The Trouble With Group 3 Pulmonary Hypertension in Interstitial Lung Disease: Dilemmas in Diagnosis and the Conundrum of Treatment

Abstract

Pulmonary hypertension (PH) due to interstitial lung disease (ILD; PH-ILD) can complicate a multitude of ILDs, including idiopathic pulmonary fibrosis, chronic hypersensitivity pneumonitis, and nonspecific interstitial pneumonia. Development of PH-ILD is associated with increased need for supplemental oxygen, reduced mobility, and decreased survival. A high index of suspicion is required to make the diagnosis, given the substantial overlap in symptoms with those of ILD without PH. Severely reduced diffusing capacity or 6-min walk test distance, prominent exertional desaturation, and impaired heart rate recovery after exercise are all suggestive of the development of PH-ILD. Traditional transthoracic echocardiography is the most commonly used screening test for PH-ILD, but it lacks sensitivity and specificity.
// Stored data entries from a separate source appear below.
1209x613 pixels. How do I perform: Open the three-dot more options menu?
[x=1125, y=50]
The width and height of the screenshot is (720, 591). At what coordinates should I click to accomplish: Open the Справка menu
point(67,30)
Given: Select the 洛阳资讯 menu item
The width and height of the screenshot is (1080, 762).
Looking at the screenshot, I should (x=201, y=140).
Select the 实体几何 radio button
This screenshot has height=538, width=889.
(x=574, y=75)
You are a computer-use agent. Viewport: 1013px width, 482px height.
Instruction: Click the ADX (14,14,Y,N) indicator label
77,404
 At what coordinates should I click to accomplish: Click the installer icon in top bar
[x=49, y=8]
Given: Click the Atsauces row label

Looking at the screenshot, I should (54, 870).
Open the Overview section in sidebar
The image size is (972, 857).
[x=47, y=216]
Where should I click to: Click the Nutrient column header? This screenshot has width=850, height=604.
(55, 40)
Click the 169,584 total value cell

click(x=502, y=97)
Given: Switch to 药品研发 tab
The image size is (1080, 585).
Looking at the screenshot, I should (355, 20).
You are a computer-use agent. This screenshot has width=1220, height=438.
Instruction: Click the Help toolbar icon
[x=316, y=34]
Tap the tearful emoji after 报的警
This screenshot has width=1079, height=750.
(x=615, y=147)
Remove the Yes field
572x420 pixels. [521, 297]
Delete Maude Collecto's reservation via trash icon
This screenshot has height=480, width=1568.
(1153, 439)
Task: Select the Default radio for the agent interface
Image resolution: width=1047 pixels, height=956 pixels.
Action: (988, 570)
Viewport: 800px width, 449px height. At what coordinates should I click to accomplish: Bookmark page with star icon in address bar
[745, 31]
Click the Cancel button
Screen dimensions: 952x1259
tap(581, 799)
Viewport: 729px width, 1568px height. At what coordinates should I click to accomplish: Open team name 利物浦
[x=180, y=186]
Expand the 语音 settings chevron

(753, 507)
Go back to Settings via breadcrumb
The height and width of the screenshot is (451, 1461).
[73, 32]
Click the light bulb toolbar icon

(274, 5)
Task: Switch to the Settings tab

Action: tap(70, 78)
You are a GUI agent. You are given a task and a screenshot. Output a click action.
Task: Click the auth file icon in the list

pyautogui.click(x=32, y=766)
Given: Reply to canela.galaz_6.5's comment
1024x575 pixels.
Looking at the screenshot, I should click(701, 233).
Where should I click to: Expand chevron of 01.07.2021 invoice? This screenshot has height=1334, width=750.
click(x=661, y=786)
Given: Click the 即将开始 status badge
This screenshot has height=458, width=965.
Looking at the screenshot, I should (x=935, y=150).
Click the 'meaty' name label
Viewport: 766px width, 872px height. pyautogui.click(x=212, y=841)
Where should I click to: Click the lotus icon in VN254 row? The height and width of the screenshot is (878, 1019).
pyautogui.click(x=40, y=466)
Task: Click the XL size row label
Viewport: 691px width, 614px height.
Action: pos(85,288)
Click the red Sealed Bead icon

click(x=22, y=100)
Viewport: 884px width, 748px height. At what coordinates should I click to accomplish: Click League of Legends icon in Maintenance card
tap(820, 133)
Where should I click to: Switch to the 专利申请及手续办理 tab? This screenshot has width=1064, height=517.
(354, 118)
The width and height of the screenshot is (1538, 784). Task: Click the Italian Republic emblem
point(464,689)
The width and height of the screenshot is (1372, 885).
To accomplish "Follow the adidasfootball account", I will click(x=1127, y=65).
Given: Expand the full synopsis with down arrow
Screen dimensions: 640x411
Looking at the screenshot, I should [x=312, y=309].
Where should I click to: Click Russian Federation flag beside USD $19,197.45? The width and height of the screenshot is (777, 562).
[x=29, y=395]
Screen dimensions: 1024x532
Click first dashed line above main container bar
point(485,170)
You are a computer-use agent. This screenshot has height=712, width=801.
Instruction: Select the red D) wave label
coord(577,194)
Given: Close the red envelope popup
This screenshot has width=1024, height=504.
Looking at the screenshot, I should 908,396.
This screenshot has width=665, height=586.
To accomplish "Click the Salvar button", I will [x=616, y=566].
Newer echocardiographic tools involving 3-dimensional assessment of the right ventricle may have a role in both prognosis and the monitoring of patients with PH-ILD. Right-sided heart catheterization remains the gold standard for confirming a diagnosis of PH-ILD. Although there is little debate about the use of supplemental oxygen and diuretic therapy in the treatment of PH-ILD, treatment with pulmonary vasodilator therapy remains controversial. Although several studies have been terminated prematurely for harm, the recently completed INCREASE trial of inhaled treprostinil appears to validate the concept of treating PH-ILD with pulmonary vasodilators and, we hope, will serve as a foundation from which future studies can be developed.

Keywords: group 3 pulmonary hypertension; interstitial lung disease; prostanoids; pulmonary hypertension.